Dynaverse.net

Off Topic => Engineering => Topic started by: Monty on February 25, 2005, 05:09:38 am

Title: Firefox v1.01 is out
Post by: Monty on February 25, 2005, 05:09:38 am

http://www.mozilla.org/products/firefox/releases/

What's New 1.0.1

Here's what's new in Firefox 1.0.1:

    * Improved stability
    * International Domain Names are now displayed as punycode.

      To show International Domain Names in Unicode, set the "network.IDN_show_punycode" preference to false.
    * Several security fixes.

not sure if that means the IDN spoofing flaw is definately fixed or not... anyone know?

Title: Re: Firefox v1.01 is out
Post by: Sethan on February 25, 2005, 08:36:41 am

Yep, that was the fix for it.

Title: Re: Firefox v1.01 is out
Post by: Nemesis on February 25, 2005, 05:48:55 pm

Full list of fixes.

Quote

Fixed in Firefox 1.0.1
MFSA 2005-29 Internationalized Domain Name (IDN) homograph spoofing
MFSA 2005-28 Unsafe /tmp/plugtmp directory exploitable to erase user's files
MFSA 2005-27 Plugins can be used to load privileged content
MFSA 2005-26 Cross-site scripting by dropping javascript: link on tab
MFSA 2005-25 Image drag and drop executable spoofing
MFSA 2005-24 HTTP auth prompt tab spoofing
MFSA 2005-23 Download dialog source spoofing
MFSA 2005-22 Download dialog spoofing using Content-Disposition header
MFSA 2005-21 Overwrite arbitrary files downloading .lnk twice
MFSA 2005-20 XSLT can include stylesheets from arbitrary hosts
MFSA 2005-19 Autocomplete data leak
MFSA 2005-18 Memory overwrite in string library
MFSA 2005-17 Install source spoofing with user:pass@host
MFSA 2005-16 Spoofing download and security dialogs with overlapping windows
MFSA 2005-15 Heap overflow possible in UTF8 to Unicode conversion
MFSA 2005-14 SSL "secure site" indicator spoofing
MFSA 2005-13 Window Injection Spoofing

Download Link (http://download.mozilla.org/?product=firefox-1.0.1&os=win&lang=en-US)

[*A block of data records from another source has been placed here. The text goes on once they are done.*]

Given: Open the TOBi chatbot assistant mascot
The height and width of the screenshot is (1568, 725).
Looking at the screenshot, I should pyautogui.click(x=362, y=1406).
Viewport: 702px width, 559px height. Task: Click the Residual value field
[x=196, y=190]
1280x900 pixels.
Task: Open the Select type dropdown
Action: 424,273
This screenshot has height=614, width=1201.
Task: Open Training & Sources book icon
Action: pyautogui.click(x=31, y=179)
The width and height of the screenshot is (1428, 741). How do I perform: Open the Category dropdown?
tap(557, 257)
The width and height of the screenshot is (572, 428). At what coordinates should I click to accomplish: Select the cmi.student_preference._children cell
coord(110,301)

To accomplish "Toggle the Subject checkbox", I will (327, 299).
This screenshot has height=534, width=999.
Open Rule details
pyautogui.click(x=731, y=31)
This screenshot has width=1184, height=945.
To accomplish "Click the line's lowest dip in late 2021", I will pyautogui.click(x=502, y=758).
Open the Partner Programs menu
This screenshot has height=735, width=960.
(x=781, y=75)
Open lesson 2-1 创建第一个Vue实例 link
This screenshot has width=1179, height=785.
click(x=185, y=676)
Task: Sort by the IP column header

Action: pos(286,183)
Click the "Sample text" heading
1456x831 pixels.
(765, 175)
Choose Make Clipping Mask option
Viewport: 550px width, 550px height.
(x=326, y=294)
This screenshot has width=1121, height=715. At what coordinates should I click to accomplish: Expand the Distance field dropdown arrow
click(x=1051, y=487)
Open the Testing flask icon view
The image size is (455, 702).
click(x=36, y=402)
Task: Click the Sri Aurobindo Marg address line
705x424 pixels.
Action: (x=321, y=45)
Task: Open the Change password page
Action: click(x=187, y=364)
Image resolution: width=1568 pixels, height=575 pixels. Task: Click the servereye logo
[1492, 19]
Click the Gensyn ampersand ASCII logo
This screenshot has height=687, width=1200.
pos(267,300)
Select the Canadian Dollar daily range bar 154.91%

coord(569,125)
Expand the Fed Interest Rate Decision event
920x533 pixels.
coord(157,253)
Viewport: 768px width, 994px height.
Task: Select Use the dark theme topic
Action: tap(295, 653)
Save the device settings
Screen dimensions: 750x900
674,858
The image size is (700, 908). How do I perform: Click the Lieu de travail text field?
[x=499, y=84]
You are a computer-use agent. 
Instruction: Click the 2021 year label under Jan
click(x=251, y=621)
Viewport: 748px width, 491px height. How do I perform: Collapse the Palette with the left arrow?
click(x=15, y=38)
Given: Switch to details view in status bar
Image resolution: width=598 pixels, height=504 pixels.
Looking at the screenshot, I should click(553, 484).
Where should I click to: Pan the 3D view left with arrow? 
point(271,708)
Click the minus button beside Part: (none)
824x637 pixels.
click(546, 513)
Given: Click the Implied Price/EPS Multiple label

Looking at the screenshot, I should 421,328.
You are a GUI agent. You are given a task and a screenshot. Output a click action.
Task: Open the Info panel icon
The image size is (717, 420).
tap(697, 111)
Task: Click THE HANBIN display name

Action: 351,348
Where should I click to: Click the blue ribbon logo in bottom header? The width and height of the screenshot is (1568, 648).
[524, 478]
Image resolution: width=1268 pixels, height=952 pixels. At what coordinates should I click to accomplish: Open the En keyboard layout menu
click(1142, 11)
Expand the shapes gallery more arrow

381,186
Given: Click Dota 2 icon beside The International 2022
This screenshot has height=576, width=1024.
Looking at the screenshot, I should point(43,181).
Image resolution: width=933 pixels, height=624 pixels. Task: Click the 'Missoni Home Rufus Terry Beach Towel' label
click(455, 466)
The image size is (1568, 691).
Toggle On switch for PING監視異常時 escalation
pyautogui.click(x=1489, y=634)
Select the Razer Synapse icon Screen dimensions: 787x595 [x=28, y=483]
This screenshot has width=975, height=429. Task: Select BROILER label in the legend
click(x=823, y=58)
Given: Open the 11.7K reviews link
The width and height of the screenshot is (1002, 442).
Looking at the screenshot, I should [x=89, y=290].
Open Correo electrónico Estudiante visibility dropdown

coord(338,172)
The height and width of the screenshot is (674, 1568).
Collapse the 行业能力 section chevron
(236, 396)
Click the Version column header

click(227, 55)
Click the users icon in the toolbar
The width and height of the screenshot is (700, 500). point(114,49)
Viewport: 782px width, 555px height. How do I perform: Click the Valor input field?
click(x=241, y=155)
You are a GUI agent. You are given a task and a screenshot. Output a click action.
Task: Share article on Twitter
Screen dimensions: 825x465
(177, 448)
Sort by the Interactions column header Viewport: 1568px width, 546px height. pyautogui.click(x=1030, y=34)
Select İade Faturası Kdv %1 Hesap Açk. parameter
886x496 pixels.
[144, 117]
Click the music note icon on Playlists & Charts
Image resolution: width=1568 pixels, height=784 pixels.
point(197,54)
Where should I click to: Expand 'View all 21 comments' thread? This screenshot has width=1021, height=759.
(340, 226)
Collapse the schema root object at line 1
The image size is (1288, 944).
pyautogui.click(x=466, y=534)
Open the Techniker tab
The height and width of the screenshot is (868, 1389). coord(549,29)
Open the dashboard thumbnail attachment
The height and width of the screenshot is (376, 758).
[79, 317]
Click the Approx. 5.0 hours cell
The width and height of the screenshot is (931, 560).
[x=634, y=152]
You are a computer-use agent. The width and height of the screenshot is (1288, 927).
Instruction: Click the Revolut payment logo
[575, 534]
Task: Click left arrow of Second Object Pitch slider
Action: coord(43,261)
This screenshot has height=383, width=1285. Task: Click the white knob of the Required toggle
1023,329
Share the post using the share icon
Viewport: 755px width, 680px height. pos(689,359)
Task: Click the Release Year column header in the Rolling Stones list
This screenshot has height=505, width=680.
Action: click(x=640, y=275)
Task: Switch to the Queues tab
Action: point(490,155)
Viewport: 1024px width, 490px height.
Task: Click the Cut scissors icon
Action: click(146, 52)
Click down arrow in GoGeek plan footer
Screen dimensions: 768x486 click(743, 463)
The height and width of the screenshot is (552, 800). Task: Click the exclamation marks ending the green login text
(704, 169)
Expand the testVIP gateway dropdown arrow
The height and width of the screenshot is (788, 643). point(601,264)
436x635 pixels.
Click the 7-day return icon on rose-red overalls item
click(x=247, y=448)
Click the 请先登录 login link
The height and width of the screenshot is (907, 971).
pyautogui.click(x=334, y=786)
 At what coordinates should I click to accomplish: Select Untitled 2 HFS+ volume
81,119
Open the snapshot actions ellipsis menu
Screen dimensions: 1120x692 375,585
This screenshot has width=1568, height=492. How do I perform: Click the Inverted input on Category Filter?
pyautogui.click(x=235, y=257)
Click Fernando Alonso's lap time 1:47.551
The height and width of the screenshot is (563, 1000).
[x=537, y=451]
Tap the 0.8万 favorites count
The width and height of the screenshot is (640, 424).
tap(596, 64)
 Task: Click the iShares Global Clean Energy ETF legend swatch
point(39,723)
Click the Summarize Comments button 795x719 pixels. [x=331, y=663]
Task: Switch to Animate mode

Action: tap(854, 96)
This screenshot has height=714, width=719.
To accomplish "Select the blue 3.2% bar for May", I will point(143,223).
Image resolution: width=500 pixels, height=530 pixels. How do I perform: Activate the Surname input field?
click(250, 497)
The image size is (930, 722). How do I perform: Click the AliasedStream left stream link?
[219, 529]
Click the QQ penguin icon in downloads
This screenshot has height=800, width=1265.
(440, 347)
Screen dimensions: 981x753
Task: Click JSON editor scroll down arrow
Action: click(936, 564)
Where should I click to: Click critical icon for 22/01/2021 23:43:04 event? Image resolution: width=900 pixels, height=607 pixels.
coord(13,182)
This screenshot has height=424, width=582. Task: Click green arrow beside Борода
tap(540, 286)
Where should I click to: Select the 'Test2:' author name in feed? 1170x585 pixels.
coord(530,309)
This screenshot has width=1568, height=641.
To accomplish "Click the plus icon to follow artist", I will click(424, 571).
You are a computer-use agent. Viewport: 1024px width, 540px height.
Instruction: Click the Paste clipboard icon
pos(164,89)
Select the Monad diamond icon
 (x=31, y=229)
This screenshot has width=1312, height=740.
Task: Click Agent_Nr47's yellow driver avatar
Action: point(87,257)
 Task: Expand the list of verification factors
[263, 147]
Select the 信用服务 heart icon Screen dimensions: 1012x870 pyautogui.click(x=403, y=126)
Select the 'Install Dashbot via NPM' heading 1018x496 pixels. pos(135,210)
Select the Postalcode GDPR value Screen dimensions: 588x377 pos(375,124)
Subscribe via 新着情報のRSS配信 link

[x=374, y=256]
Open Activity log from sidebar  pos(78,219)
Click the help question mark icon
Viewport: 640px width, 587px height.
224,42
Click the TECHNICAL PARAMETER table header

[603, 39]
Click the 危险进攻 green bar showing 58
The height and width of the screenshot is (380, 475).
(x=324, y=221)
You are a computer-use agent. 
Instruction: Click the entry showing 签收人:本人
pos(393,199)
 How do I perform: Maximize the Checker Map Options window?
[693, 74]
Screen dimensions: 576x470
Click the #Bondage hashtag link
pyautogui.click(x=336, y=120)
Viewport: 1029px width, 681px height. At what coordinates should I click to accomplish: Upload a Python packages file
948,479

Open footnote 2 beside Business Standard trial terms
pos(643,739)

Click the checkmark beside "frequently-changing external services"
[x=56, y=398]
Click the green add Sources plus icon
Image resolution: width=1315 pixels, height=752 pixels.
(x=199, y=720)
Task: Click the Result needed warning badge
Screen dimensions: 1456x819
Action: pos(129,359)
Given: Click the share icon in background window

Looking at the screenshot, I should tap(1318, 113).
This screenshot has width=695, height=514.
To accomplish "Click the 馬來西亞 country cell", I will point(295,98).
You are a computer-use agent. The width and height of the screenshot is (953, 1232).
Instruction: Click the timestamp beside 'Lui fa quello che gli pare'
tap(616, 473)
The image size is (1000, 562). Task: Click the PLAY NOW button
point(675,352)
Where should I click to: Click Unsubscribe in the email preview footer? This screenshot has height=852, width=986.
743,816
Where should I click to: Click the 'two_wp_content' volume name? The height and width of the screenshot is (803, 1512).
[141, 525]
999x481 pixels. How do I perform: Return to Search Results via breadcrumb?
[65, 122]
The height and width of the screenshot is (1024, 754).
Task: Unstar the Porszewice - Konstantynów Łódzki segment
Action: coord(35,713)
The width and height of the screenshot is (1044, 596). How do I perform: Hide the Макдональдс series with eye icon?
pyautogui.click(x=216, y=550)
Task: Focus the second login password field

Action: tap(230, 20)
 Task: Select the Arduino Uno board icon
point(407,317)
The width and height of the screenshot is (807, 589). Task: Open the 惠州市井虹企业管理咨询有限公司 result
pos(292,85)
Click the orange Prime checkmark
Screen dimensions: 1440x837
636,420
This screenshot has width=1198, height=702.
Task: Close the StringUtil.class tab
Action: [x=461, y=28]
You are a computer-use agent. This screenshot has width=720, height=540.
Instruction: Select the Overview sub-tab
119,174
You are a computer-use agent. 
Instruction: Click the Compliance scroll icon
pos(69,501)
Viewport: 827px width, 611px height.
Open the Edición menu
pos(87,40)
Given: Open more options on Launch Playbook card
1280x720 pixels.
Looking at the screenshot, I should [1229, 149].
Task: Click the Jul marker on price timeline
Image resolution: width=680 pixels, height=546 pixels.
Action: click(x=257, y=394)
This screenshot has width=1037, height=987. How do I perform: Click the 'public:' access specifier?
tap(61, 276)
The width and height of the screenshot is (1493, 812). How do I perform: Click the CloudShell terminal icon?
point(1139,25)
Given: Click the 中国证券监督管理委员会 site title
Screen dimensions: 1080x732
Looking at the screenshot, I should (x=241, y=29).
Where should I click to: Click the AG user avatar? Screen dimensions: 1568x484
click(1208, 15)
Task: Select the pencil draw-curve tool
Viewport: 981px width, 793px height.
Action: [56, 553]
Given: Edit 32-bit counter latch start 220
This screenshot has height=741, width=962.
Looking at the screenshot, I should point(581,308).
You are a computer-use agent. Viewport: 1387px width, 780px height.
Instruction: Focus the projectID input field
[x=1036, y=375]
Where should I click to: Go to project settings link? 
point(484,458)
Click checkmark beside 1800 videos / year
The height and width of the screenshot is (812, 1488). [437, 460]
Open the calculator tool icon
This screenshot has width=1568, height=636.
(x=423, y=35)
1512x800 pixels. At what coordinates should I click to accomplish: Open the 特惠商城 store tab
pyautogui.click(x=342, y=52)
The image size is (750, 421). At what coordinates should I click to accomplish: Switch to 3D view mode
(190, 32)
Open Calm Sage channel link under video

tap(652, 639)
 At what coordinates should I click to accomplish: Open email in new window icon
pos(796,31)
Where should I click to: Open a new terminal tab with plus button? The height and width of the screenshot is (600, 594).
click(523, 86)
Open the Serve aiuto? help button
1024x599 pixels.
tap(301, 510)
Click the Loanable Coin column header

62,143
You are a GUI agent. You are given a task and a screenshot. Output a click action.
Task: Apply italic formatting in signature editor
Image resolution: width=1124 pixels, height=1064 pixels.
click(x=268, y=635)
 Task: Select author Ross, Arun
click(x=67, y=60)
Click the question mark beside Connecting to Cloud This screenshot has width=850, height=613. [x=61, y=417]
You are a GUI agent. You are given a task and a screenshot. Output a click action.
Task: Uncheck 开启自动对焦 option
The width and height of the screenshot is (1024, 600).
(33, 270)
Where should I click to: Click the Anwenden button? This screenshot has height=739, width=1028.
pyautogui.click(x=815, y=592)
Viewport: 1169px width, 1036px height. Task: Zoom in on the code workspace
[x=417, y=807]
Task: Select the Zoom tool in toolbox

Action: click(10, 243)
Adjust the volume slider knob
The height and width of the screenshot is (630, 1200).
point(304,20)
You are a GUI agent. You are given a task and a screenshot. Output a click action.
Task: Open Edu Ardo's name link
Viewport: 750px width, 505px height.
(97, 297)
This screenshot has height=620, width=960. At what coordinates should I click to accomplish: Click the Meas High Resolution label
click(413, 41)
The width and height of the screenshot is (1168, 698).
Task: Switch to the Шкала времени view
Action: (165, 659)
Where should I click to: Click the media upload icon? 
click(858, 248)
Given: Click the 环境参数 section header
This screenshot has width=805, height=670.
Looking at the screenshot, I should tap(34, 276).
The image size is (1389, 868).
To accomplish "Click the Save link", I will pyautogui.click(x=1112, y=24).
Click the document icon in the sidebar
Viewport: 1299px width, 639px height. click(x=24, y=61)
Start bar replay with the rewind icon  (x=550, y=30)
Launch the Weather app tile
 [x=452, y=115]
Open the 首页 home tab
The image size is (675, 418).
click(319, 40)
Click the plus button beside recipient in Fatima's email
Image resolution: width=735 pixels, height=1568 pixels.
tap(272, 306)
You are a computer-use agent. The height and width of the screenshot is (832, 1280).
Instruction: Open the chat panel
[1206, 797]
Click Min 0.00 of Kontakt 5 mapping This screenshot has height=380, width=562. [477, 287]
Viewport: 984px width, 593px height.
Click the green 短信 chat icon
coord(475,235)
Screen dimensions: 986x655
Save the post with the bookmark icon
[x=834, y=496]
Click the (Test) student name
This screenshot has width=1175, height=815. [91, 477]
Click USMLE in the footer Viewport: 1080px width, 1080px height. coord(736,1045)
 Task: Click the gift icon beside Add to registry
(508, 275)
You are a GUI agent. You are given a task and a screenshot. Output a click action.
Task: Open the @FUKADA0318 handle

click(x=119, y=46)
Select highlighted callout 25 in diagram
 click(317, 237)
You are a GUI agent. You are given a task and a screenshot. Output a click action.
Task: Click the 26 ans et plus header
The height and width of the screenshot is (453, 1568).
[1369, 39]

Title: Re: Firefox v1.01 is out
Post by: toasty0 on February 26, 2005, 10:48:53 am

Quote from: IKV Nemesis on February 25, 2005, 05:48:55 pm

Full list of fixes.

Quote

Fixed in Firefox 1.0.1
MFSA 2005-29 Internationalized Domain Name (IDN) homograph spoofing
MFSA 2005-28 Unsafe /tmp/plugtmp directory exploitable to erase user's files
MFSA 2005-27 Plugins can be used to load privileged content
MFSA 2005-26 Cross-site scripting by dropping javascript: link on tab
MFSA 2005-25 Image drag and drop executable spoofing
MFSA 2005-24 HTTP auth prompt tab spoofing
MFSA 2005-23 Download dialog source spoofing
MFSA 2005-22 Download dialog spoofing using Content-Disposition header
MFSA 2005-21 Overwrite arbitrary files downloading .lnk twice
MFSA 2005-20 XSLT can include stylesheets from arbitrary hosts
MFSA 2005-19 Autocomplete data leak
MFSA 2005-18 Memory overwrite in string library
MFSA 2005-17 Install source spoofing with user:pass@host
MFSA 2005-16 Spoofing download and security dialogs with overlapping windows
MFSA 2005-15 Heap overflow possible in UTF8 to Unicode conversion
MFSA 2005-14 SSL "secure site" indicator spoofing
MFSA 2005-13 Window Injection Spoofing

Download Link ([url]http://download.mozilla.org/?product=firefox-1.0.1&os=win&lang=en-US[/url])

MFSA 2005-14 SSL "secure site" indicator spoofing

Holy Hotfixes, Digital Man, that was a bad one. Glad they fixed it!